*** Opening of STUDY MATERIAL ***
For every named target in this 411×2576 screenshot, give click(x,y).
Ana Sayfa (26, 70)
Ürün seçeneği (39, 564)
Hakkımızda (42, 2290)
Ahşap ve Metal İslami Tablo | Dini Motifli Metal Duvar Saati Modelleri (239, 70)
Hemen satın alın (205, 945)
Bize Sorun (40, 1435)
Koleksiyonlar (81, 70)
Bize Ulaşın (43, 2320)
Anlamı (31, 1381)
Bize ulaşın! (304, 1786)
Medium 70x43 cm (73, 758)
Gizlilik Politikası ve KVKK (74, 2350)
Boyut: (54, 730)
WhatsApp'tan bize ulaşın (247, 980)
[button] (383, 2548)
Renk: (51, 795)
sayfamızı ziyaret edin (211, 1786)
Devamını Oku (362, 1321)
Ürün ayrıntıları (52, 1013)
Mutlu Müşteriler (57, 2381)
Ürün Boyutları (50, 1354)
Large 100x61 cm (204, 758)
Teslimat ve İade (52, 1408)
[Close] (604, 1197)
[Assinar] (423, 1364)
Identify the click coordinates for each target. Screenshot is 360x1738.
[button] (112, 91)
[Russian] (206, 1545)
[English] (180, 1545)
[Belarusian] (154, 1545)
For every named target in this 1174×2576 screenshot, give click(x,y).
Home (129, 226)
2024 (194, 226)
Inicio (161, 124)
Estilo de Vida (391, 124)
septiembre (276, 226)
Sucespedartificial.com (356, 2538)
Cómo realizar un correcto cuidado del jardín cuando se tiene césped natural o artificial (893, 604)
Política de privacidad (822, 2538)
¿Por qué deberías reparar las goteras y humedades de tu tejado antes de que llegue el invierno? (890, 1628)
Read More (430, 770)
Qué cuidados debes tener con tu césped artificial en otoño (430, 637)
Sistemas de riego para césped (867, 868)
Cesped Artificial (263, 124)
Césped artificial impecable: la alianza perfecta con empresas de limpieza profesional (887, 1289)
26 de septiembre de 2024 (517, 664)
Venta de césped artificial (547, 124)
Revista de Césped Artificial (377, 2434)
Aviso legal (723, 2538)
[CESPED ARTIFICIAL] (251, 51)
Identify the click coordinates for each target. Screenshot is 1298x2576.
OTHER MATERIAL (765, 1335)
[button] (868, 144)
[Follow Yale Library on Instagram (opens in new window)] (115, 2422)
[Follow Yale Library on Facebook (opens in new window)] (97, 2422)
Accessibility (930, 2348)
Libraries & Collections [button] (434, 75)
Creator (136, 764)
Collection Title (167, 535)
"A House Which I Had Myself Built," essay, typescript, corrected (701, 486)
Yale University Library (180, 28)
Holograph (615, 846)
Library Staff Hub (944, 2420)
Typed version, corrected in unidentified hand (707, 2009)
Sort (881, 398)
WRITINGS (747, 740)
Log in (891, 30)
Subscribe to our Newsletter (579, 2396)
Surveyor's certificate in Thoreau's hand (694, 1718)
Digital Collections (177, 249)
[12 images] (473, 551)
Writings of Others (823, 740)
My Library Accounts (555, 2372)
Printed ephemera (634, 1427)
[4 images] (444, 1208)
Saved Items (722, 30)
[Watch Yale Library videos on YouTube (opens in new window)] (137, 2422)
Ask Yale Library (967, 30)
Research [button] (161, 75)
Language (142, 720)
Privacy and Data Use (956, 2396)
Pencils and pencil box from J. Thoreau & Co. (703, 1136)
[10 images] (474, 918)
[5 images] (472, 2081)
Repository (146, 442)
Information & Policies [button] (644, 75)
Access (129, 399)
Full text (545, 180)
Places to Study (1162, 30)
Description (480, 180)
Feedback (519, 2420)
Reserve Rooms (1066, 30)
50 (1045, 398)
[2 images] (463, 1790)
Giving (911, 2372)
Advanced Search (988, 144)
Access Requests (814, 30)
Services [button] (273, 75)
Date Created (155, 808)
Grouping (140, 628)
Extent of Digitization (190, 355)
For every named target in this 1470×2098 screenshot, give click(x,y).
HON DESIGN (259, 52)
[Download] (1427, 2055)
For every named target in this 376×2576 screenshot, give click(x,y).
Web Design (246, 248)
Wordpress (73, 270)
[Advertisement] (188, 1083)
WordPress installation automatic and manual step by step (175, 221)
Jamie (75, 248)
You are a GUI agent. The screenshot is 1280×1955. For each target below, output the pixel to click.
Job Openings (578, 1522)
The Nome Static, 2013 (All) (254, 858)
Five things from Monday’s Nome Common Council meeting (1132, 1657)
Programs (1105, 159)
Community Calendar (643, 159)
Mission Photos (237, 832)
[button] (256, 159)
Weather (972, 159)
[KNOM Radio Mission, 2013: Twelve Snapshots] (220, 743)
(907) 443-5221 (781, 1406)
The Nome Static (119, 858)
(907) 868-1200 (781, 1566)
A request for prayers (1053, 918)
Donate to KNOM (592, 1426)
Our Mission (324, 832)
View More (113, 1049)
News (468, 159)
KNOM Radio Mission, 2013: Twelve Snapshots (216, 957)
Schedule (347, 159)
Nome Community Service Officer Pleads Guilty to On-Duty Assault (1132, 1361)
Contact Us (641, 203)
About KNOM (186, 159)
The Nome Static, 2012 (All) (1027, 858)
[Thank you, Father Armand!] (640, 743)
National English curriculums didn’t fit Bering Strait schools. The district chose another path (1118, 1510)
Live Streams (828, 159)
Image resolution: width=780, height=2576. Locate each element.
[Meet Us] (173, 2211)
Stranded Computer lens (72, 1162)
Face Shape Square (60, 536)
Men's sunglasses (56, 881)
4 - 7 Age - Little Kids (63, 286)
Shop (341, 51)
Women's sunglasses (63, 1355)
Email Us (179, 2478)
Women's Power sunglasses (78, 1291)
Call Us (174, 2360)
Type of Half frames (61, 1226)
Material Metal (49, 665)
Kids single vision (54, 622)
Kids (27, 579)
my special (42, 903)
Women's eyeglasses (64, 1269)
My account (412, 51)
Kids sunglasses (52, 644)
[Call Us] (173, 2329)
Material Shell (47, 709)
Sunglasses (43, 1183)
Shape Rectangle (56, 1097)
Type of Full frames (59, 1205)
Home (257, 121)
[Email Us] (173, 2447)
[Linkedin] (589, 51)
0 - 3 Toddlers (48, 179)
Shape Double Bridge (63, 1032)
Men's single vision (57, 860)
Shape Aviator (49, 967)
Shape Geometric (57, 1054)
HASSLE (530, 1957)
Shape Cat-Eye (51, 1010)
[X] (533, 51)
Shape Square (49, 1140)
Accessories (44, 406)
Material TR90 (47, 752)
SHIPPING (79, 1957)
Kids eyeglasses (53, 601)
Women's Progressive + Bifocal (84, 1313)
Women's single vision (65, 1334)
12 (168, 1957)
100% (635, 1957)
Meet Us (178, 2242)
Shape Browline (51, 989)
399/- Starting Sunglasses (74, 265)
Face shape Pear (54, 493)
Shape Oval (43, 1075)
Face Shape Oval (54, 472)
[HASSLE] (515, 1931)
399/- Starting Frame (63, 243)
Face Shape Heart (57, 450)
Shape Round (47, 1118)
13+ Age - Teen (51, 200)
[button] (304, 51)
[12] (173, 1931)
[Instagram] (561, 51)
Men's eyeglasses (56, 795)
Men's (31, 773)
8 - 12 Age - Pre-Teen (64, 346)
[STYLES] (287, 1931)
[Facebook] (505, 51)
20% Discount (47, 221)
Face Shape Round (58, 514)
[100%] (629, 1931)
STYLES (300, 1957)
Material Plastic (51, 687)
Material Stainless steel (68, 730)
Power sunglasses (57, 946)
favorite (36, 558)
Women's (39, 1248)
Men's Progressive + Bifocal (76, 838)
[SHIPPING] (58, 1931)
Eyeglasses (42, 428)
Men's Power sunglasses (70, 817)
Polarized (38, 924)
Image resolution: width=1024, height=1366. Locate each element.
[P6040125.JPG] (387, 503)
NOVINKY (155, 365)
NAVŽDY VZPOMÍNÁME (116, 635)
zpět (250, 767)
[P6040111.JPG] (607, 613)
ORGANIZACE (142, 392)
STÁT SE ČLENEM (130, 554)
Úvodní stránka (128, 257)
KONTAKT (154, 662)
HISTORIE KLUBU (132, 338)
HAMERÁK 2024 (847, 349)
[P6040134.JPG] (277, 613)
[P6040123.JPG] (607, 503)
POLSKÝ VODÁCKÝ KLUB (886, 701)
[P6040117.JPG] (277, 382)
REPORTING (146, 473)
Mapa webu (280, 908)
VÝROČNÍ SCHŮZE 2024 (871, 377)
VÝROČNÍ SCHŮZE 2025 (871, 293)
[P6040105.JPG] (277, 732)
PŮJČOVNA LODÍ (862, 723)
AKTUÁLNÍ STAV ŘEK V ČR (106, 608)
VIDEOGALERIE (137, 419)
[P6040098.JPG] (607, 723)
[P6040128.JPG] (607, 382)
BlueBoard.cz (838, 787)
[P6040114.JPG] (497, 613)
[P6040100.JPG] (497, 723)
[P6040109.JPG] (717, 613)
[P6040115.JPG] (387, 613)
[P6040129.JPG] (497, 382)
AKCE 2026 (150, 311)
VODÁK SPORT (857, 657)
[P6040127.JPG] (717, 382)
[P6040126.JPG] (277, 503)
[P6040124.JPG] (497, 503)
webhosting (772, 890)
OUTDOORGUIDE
*** Close of STUDY MATERIAL ***
## TO DO
Your answer should be the exact lines above from the one with "Privacy and Data Use (956, 2396)" through the one with "Full text (545, 180)", both included, and nothing besides.

## RESULT FOR THIS EXERCISE
Privacy and Data Use (956, 2396)
Pencils and pencil box from J. Thoreau & Co. (703, 1136)
[10 images] (474, 918)
[5 images] (472, 2081)
Repository (146, 442)
Information & Policies [button] (644, 75)
Access (129, 399)
Full text (545, 180)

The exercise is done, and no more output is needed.